A Pregnant woman was stoned to death by family
A pregnant woman was stoned to death Tuesday by her own family outside a courthouse in the Pakistani city of Lahore for marrying the man she loved.
A pregnant woman was stoned to death Tuesday by her own family outside a courthouse in the Pakistani city of Lahore for marrying the man she loved.
The woman was killed while on her way to court to contest an abduction
case her family had filed against her husband. Her father was promptly
arrested on murder charges, police investigator Rana Mujahid said,
adding that police were working to apprehend all those who participated
in this "heinous crime."
Arranged marriages are the norm among conservative Pakistanis, and
hundreds of women are murdered every year in so-called honor killings
carried out by husbands or relatives as a punishment for alleged
adultery or other illicit sexual behavior.
Stonings in public settings, however, are extremely rare. Tuesday's
attack took place in front of a crowd of onlookers in broad daylight.

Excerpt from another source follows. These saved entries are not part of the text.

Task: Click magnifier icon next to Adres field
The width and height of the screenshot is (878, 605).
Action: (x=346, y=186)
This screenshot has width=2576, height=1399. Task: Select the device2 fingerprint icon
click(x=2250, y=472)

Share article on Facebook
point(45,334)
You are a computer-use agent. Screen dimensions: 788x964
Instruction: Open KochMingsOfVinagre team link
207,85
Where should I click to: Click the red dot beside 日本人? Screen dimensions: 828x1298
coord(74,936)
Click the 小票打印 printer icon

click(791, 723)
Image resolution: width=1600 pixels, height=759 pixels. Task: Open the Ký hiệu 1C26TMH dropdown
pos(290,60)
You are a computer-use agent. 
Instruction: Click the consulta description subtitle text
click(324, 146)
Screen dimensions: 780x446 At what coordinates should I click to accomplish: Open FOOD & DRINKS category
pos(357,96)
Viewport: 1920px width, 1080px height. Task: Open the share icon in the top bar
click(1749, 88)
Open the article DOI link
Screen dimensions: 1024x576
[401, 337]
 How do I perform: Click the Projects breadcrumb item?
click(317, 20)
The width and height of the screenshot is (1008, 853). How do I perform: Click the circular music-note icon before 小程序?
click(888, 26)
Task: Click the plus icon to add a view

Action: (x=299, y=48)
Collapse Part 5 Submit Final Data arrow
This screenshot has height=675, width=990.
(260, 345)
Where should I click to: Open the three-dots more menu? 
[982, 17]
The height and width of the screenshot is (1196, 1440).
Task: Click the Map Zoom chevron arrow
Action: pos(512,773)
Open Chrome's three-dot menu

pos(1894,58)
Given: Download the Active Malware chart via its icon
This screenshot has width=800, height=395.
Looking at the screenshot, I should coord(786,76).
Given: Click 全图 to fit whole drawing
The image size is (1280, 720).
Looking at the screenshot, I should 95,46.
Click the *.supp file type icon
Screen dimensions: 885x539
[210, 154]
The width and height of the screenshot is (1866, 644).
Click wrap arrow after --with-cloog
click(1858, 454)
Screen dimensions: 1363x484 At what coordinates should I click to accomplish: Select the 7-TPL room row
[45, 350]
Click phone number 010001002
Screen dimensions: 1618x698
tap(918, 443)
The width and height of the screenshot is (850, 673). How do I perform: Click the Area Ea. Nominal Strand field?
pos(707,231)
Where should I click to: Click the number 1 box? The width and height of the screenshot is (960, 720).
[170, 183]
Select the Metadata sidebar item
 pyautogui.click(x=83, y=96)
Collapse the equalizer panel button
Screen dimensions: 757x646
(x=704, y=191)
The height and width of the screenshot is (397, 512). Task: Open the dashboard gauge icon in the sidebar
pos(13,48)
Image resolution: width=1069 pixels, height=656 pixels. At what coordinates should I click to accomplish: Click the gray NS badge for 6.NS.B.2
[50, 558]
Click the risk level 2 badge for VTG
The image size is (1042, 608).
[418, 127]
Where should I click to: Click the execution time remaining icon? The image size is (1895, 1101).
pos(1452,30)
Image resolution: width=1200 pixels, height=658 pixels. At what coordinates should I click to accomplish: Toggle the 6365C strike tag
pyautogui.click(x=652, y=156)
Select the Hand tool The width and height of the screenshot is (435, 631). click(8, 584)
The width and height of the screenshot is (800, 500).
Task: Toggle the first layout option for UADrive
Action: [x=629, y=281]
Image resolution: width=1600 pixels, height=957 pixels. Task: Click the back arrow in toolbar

The courthouse is located on a main downtown thoroughfare.
A police officer, Naseem Butt, identified the slain woman as Farzana
Parveen, 25, and said she had married Mohammad Iqbal, 45, against her
family's wishes after being engaged to him for years.
Her father, Mohammad Azeem, had filed an abduction case against Iqbal,
which the couple was contesting, said her lawyer, Mustafa Kharal. He
said she was three months pregnant.
Nearly 20 members of Parveen's extended family, including her father and
brothers, had waited outside the building that houses the high court of
Lahore. As the couple walked up to the main gate, the relatives fired
shots in the air and tried to snatch her from Iqbal, her lawyer said.
When she resisted, her father, brothers and other relatives started
beating her, eventually pelting her with bricks from a nearby
construction site, according to Mujahid and Iqbal, the slain woman's
husband.
Iqbal said he started seeing Parveen after the death of his first wife, with whom he had five children.
"We were in love," he told The Associated Press. He alleged that the
woman's family wanted to fleece money from him before marrying her off.
"I simply took her to court and registered a marriage," infuriating the family, he said.
Parveen's father surrendered after the attack and called his daughter's murder an "honor killing," Butt said.
"I killed my daughter as she had insulted all of our family by marrying a
man without our consent, and I have no regret over it," Mujahid, the
police investigator, quoted the father as saying.
Mujahid said the woman's body was handed over to her husband for burial.
The Human Rights Commission of Pakistan, a private group, said in a
report last month that some 869 women were murdered in honor killings in
2013.
But even Pakistanis who have tracked violence against women expressed
shock at the brutal and public nature of Tuesday's slaying.
"I have not heard of any such case in which a woman was stoned to death,
and the most shameful and worrying thing is that this woman was killed
outside a courthouse," said Zia Awan, a prominent lawyer and human
rights activist.
He said Pakistanis who commit violence against women are often acquitted
or handed light sentences because of poor police work and faulty
prosecutions.
"Either the family does not pursue such cases or police don't properly
investigate. As a result, the courts either award light sentences to the
attackers, or they are acquitted," he said.